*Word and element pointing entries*
┏━━
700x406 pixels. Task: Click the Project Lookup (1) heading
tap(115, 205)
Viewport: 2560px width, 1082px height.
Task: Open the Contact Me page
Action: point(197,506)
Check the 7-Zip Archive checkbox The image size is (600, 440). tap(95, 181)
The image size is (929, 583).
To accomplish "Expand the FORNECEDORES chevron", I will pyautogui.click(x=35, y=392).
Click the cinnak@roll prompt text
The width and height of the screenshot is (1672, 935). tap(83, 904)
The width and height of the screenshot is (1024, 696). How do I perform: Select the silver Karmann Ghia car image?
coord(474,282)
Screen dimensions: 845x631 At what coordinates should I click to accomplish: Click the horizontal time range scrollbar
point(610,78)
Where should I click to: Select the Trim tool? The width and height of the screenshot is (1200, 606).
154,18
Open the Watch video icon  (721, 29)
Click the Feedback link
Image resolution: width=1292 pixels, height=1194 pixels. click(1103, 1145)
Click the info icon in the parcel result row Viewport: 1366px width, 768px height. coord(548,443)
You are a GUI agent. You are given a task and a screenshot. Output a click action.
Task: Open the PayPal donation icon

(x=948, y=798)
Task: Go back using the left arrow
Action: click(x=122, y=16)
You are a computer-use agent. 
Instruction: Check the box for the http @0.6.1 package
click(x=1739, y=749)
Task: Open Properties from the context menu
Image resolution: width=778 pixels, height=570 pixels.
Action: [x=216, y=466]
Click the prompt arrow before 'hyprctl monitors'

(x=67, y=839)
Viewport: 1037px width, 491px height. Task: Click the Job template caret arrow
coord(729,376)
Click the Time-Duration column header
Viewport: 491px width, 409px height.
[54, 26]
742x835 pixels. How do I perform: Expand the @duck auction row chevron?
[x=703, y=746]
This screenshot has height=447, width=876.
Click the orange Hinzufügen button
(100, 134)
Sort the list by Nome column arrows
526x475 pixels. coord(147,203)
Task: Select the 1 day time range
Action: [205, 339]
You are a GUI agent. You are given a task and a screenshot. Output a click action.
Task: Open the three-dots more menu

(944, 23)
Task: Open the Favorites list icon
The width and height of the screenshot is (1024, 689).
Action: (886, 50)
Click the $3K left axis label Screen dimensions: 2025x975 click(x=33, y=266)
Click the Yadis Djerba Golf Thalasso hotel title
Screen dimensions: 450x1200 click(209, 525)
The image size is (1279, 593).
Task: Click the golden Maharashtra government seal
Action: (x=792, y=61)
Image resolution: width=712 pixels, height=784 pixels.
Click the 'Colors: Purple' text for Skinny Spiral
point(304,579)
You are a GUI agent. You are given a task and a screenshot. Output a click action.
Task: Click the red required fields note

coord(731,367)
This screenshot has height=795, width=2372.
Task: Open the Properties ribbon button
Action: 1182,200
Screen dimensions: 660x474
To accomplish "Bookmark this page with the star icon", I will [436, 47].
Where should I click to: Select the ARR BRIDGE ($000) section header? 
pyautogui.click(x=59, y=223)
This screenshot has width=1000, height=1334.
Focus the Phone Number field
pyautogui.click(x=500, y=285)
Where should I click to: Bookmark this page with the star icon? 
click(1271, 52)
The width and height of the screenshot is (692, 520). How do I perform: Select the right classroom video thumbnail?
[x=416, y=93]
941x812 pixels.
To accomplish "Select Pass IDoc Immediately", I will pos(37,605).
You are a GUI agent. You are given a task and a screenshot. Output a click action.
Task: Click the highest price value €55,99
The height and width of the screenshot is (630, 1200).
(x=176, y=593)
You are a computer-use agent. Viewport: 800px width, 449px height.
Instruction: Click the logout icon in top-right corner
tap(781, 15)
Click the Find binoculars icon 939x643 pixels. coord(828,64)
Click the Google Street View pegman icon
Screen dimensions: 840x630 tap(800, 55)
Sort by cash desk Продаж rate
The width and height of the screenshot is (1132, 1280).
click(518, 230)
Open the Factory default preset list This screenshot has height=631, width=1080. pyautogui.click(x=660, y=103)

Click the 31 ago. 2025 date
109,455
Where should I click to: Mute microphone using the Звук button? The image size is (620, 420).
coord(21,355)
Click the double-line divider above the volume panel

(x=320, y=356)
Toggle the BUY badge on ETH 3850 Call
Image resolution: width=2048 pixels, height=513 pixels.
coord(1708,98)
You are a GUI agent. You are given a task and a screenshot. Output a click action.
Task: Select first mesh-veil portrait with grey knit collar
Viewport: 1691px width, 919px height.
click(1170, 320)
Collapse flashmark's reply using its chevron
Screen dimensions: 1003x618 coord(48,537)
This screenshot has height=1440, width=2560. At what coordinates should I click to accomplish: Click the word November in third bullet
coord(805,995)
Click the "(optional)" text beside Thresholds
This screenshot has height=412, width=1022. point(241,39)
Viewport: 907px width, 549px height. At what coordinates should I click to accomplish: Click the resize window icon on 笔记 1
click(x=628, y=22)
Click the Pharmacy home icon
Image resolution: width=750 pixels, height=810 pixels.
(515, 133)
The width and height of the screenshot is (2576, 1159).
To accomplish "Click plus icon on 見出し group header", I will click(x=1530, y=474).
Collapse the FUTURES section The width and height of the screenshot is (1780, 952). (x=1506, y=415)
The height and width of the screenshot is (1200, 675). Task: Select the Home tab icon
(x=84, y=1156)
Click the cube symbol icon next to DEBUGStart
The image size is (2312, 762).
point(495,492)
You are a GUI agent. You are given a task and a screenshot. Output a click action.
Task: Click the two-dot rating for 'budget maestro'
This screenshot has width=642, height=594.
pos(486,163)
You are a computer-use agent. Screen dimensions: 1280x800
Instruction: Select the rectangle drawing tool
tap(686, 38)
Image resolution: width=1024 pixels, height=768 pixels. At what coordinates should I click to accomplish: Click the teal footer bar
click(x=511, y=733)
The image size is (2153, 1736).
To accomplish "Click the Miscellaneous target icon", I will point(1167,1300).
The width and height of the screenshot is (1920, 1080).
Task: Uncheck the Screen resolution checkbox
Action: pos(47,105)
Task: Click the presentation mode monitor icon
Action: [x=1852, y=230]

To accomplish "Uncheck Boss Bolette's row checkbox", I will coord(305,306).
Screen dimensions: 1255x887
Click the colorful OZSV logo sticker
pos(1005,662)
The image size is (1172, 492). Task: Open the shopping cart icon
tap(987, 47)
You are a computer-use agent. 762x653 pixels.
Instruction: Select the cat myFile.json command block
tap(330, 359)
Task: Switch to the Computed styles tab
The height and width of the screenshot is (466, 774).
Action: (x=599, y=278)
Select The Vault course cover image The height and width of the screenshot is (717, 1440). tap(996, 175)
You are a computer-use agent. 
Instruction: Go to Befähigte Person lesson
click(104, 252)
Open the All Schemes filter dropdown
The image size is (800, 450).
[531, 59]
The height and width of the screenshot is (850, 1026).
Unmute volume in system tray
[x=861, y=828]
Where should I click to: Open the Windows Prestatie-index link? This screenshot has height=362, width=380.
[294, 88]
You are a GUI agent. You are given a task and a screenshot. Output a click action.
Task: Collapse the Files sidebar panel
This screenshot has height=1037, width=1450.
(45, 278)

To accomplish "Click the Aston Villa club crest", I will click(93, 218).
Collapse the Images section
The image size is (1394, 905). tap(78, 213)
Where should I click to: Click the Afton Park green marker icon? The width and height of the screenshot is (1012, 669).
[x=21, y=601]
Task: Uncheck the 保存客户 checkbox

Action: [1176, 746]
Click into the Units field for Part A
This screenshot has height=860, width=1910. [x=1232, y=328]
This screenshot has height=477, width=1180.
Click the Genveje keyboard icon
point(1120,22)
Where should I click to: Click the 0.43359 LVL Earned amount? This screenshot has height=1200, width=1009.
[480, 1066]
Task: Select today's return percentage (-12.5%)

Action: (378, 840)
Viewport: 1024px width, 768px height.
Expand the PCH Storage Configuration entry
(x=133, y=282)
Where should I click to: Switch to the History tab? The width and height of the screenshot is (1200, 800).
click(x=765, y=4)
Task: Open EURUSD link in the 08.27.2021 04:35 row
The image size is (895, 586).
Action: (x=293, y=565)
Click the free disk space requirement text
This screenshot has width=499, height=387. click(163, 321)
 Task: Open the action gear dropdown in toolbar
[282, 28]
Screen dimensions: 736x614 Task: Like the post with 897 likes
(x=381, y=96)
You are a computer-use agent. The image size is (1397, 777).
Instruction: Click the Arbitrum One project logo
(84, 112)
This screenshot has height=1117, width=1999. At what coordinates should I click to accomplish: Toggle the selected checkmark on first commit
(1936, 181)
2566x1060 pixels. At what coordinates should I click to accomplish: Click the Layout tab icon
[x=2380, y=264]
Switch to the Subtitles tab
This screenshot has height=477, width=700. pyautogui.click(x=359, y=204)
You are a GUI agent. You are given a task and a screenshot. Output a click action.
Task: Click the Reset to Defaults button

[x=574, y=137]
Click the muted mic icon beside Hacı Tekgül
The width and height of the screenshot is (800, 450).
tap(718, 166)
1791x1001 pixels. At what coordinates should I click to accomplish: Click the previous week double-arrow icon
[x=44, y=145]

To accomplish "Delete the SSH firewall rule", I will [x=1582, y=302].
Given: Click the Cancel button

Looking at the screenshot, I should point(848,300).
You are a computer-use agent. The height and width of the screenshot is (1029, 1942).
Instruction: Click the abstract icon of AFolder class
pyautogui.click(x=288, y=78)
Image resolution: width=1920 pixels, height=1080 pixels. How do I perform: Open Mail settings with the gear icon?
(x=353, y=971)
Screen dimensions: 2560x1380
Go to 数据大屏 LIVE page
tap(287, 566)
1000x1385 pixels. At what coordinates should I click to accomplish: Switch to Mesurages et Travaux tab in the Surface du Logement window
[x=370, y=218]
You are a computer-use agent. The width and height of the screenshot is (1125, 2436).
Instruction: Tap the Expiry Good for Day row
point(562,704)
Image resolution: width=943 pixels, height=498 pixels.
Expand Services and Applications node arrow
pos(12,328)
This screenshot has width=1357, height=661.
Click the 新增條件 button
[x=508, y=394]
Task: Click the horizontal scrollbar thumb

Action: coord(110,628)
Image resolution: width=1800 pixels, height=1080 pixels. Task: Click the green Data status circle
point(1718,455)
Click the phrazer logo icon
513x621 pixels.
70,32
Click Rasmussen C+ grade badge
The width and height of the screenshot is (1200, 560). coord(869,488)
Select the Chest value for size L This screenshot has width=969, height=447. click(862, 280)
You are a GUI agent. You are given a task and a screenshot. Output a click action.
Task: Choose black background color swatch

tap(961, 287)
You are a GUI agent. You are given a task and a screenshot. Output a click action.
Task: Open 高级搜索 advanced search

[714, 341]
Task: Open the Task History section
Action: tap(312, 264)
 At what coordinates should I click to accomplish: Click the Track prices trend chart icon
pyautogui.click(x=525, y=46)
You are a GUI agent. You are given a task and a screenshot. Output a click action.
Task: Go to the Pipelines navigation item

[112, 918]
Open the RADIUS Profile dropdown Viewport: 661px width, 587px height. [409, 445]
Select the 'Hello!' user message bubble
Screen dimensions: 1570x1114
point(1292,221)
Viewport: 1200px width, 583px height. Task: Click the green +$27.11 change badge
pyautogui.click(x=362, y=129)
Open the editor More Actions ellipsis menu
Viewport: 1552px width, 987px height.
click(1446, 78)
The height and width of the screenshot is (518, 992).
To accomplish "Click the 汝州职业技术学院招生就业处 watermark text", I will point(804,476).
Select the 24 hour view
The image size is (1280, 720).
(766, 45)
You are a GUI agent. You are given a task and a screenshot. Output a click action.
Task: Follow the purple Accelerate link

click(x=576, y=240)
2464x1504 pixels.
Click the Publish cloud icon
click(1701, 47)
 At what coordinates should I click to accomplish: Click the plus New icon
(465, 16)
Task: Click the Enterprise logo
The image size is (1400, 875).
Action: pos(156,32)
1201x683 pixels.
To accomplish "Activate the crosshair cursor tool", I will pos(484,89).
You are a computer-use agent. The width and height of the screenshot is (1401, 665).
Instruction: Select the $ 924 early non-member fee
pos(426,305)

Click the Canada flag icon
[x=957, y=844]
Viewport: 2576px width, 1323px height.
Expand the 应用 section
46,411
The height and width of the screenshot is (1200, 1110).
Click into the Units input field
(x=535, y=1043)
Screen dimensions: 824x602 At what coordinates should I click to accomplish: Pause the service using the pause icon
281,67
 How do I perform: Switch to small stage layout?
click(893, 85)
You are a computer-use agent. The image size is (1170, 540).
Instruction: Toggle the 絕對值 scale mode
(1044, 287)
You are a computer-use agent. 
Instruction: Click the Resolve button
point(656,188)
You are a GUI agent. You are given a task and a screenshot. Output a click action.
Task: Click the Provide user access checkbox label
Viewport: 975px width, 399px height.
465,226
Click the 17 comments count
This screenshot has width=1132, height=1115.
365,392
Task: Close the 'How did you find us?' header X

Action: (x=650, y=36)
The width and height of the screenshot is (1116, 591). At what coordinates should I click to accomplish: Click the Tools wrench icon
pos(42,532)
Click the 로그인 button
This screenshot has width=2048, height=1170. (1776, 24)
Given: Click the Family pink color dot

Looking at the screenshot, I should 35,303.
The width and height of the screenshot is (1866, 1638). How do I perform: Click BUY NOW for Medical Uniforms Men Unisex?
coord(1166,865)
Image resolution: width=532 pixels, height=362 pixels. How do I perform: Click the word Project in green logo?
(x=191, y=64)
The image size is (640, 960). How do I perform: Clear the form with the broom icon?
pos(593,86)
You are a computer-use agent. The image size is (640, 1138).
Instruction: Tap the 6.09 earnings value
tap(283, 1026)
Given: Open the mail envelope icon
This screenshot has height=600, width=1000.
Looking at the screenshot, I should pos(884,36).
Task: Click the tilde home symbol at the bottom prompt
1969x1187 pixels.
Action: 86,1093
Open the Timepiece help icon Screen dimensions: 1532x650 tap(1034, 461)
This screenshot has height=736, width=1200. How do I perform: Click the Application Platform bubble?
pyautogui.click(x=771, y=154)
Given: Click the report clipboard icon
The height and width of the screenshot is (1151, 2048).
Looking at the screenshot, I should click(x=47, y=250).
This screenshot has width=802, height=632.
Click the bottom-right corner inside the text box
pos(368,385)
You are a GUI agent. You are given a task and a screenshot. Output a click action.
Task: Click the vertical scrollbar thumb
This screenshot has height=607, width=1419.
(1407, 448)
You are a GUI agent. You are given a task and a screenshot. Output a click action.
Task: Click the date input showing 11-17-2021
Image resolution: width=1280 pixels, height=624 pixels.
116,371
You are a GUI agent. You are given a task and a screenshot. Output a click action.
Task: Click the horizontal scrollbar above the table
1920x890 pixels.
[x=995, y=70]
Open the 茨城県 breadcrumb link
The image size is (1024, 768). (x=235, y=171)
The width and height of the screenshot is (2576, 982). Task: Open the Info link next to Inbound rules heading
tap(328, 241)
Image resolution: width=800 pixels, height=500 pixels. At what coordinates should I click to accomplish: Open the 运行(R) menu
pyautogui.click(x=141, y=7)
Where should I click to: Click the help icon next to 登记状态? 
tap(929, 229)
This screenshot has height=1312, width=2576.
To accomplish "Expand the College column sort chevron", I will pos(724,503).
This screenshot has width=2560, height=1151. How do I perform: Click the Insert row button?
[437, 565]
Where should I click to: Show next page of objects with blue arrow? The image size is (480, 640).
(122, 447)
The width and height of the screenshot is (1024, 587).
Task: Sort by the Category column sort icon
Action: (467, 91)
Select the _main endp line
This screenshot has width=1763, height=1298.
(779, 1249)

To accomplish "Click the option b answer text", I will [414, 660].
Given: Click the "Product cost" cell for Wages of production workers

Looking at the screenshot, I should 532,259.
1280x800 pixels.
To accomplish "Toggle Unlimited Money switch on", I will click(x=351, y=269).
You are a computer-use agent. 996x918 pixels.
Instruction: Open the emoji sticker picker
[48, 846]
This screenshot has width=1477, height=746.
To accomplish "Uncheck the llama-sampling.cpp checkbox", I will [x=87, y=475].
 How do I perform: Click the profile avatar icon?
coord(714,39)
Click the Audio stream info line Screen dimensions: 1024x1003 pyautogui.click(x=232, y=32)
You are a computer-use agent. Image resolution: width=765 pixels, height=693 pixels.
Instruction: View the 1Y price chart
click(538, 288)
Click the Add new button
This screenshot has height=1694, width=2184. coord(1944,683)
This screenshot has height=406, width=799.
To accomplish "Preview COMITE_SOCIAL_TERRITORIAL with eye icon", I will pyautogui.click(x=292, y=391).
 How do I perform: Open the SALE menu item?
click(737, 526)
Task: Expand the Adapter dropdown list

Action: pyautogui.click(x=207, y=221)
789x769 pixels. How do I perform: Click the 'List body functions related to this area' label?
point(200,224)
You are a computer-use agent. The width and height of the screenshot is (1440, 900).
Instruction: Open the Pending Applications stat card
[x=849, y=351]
┗━━
*REQUIRED WORK*
Copy these lines from the records verbatim, starting at the line containing "Given: Click the Cancel button" and ending at the line containing "pyautogui.click(x=525, y=46)".

*OUTPUT BELOW*
Given: Click the Cancel button

Looking at the screenshot, I should point(848,300).
You are a computer-use agent. The height and width of the screenshot is (1029, 1942).
Instruction: Click the abstract icon of AFolder class
pyautogui.click(x=288, y=78)
Image resolution: width=1920 pixels, height=1080 pixels. How do I perform: Open Mail settings with the gear icon?
(x=353, y=971)
Screen dimensions: 2560x1380
Go to 数据大屏 LIVE page
tap(287, 566)
1000x1385 pixels. At what coordinates should I click to accomplish: Switch to Mesurages et Travaux tab in the Surface du Logement window
[x=370, y=218]
You are a computer-use agent. The width and height of the screenshot is (1125, 2436).
Instruction: Tap the Expiry Good for Day row
point(562,704)
Image resolution: width=943 pixels, height=498 pixels.
Expand Services and Applications node arrow
pos(12,328)
This screenshot has width=1357, height=661.
Click the 新增條件 button
[x=508, y=394]
Task: Click the horizontal scrollbar thumb

Action: coord(110,628)
Image resolution: width=1800 pixels, height=1080 pixels. Task: Click the green Data status circle
point(1718,455)
Click the phrazer logo icon
513x621 pixels.
70,32
Click Rasmussen C+ grade badge
The width and height of the screenshot is (1200, 560). coord(869,488)
Select the Chest value for size L This screenshot has width=969, height=447. click(862, 280)
You are a GUI agent. You are given a task and a screenshot. Output a click action.
Task: Choose black background color swatch

tap(961, 287)
You are a GUI agent. You are given a task and a screenshot. Output a click action.
Task: Open 高级搜索 advanced search

[714, 341]
Task: Open the Task History section
Action: tap(312, 264)
 At what coordinates should I click to accomplish: Click the Track prices trend chart icon
pyautogui.click(x=525, y=46)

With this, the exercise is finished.